The proportion of PI firms where the decision is made at management or partnership level has remained steady at two thirds, and just 41 per cent at general consumer firms.
But are they best placed to determine the evidence and strategy for such decisions?
Only half of those firms analyse the performance of their marketing in the previous quarter or year when making spending decisions – again, no change on 2017 – with only 25 per cent of PI firms driven by competitor analysis.
It seems that too many firms are still making decisions based on gut instinct or anecdote, rather than data and hard evidence.
This means that lawyers are having to put more work into getting work, which doesn’t make sense if you have the data and can analyse and see where your prospects are coming from.
A good content strategy which is well-executed will pay dividends for your business.
Our research also highlighted an ongoing mismatch between what lawyers think is important to consumers and what consumers rate as important.
While you might be tempted to dismiss this as something that can be delegated to the marketing team and for-gotten about, you’d be making a grave error.
Engaging with consumers is no longer something that is a ‘nice to have’ if you’ve got time to fit it around fee-paying work, it needs to be front and centre.
If you don’t know what consumers are looking for, how do you know where to go to find new business? How do you provide a good customer experience that results in recommendations and great online reviews?
In an increasingly competitive marketplace, all lawyers now need to have a savvy marketing hat they can wear.
Consumers today are savvy and like to source services in a similar way to how they shop online.
They expect information about price, service and quality to be readily available – if not, they easily move on and look for where this information is available.
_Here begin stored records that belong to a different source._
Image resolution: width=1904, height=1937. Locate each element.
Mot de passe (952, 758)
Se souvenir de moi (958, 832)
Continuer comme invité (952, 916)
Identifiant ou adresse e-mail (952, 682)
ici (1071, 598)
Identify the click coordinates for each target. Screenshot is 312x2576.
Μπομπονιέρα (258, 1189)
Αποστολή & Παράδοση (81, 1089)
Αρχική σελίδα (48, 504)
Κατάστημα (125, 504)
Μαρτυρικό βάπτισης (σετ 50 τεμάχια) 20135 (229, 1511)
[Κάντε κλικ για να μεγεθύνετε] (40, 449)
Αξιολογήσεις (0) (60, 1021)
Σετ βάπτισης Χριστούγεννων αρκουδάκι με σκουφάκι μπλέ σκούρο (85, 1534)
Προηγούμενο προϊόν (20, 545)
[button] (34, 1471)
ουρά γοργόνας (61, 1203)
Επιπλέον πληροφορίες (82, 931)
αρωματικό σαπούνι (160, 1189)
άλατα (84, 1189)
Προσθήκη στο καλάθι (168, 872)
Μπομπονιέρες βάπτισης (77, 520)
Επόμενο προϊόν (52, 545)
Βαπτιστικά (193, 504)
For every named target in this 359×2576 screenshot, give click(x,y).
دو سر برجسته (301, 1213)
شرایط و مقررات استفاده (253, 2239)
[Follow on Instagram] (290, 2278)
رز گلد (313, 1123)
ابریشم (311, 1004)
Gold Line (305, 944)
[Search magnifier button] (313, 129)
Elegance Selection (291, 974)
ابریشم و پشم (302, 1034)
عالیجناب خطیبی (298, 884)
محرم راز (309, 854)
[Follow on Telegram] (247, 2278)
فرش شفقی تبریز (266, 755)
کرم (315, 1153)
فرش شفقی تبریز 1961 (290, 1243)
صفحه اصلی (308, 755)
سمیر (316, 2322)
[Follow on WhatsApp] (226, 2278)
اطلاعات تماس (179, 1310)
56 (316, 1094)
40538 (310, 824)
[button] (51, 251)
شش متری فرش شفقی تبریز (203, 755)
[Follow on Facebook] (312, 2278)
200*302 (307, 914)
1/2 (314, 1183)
While more than two thirds of solicitors we polled believed that clients shopped around before choosing a lawyer, the reality is that only around a quarter do, highlighting the importance of making a good first impression.
Also, recommendations from family and friends, and having a local office and a quality mark, don’t rank as highly with clients as lawyers think.
Surprisingly, most solicitors still don’t think online searches are that important, although PI lawyers (15 per cent) are nearly twice as likely to think they are the main route to finding a firm than other lawyers (8 per cent).
Firms who underestimate the importance of online searches are making a big mistake.
It’s the best quality enquiry out there; and our statistics show that a contact that’s come from search engine marketing activity is more likely to convert into a live lead than from any other form of marketing.
Lockdown had a huge impact on buying habits, with consumers accelerating their online use to purchase both goods and services, which is likely to last now.
And research shows that many consumers, particularly younger ones, would rather communicate via web or mobile than telephone.
Simply knowing this means you can channel your marketing spend more effectively and gain more bang for your buck.
By and large, the legal market seems to have coped admirably with the pandemic and there are positive signs in many practice areas that the market is rebounding.
But business conditions are likely to be challenging for some time to come and it’s clear that the PI market, in particular, is going to get more competitive.
If April’s whiplash reforms push firms out of low value road traffic accident (RTA) claims, then there are going to be even more eyes
turning to other areas of PI.
Add in the regulatory pressure to encourage consumers to shop around and getting them just to look at you in the first place is going to get harder.
There are 10,500 law firms in England and Wales and plenty of them do PI.
To consumers, they largely look the same. So if you are going to attract new clients, you need to be smart, strategic and stand out from the crowd.